With supply sorted, the team could concentrate on trying to make Counter Propaganda - or Propag&a, as they like to style it - Ireland's top streetwear brand. Now they are keen to get into overseas trade. As Doody points out, "the Irish fashion industry is worth €13 million, whereas the European market generates €450 million, so we'd be crazy to stay just in Ireland".
The duo secured six UK accounts at London Fashion Week, and next week they'll be exhibiting their designs at Bread & Butter Barcelona. The prestigious trade show attracts 80,000 international buyers from stores such as Selfridges, House of Fraser and Macy's. Over three manic days many of next season's key trends will be decided on and bought.
Swan and Doody have been painstaking in their preparations, making sure every detail of their brochures, photo shoots, samples and stand will help them pack a serious punch.
"It's the nature of the business that there will always be a certain amount of craziness in the run-up to a show," says Doody. "If you prepare the collection too far in advance it's going to be off-trend . . . People won't know why they don't like it - they just won't - because it won't be as close to cutting-edge fashion. This show will be more about networking, and picking up agents to sell our stock, rather than writing orders. We want to be seen against the best and make an impression, letting everyone see we're new and fresh."
Then they'll be flying straight back to Ireland to pitch the Counter Propaganda tent, for the fourth time, at the Oxegen music festival, in Co Kildare next weekend. Later in the summer they will also set up a stall, for the third time, at the Electric Picnic festival, in Co Laois. Swan and Doody are by now dab hands at selling at festivals - knowing, for example, to bring four types of mobile-phone charger, to save the day for festival-goers frantically searching for friends equipped only with dead phones - but they also know festivals can involve 18-hour days. They liken them to giant versions of nights out when they're the only sober ones in a group of drunk people, because the task of running the stall means sometimes "you're the only sane person for miles around".

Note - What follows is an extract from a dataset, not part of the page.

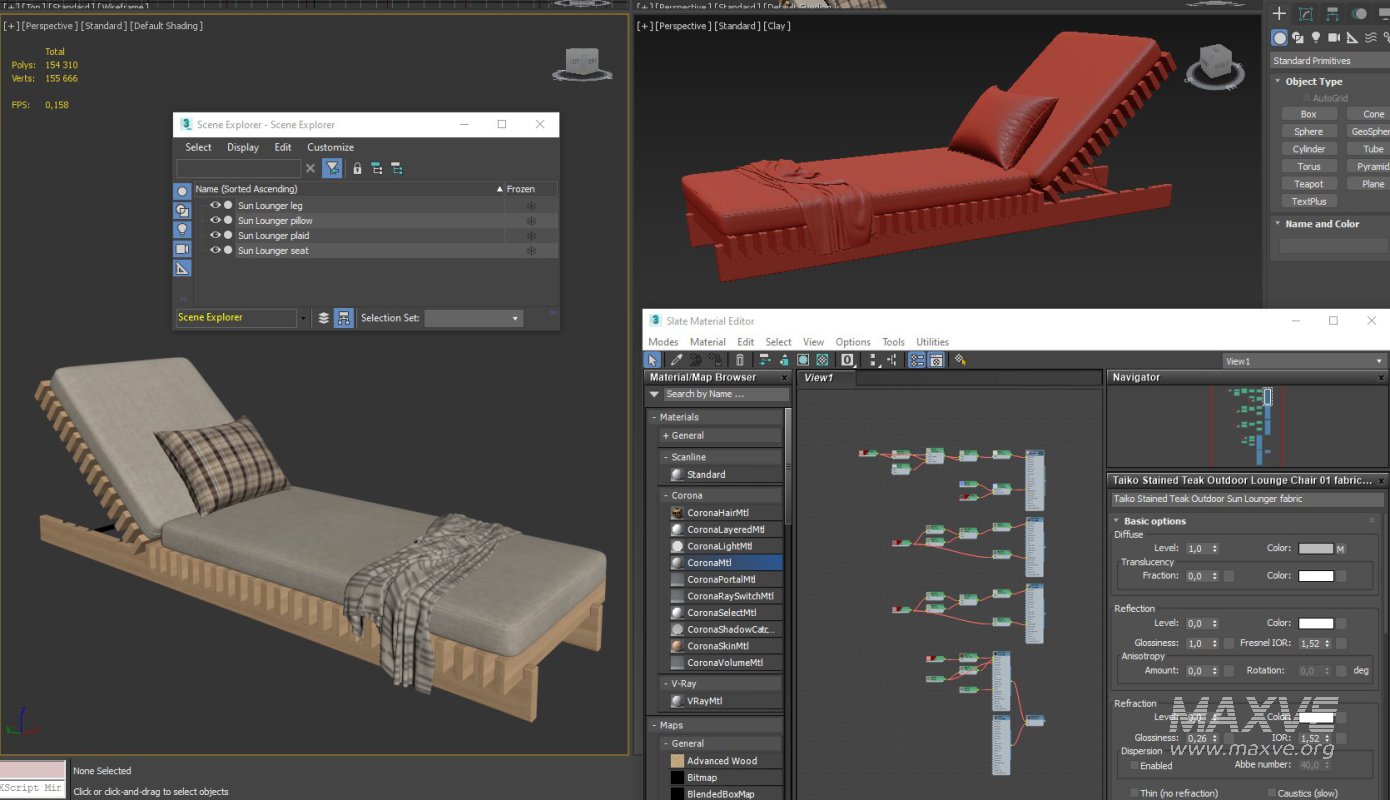The height and width of the screenshot is (800, 1390).
Task: Hide the Sun Lounger pillow object
Action: point(215,220)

But they thrive on the buzz at festivals, which they reckon provide excellent opportunities to hear what customers think of their designs. "At festivals people are drunk enough not to be inhibited about giving their opinion. Normally when we show our collection to people they will be really polite and say everything's great, or else they'll start slagging it for a joke. But at festivals people will say it's either deadly or useless - there's no deception."
The pair are hoping their latest collection will also get a good response. Each collection has a theme; this one's is illusion. One T-shirt has an arc of either bunnies or ducks, depending on which way it catches your eye. Others have Rubik's cubes and a design based on the dots used in psychological assessment.
Then there's one showing George Bush in a rap pose at the White House under the caption "Just say yo", inspired by the time the US president apparently greeted the British prime minister with the words "Yo, Blair" at a G8 summit. Our advice? There's no need to look for a subversive message. Just say yo.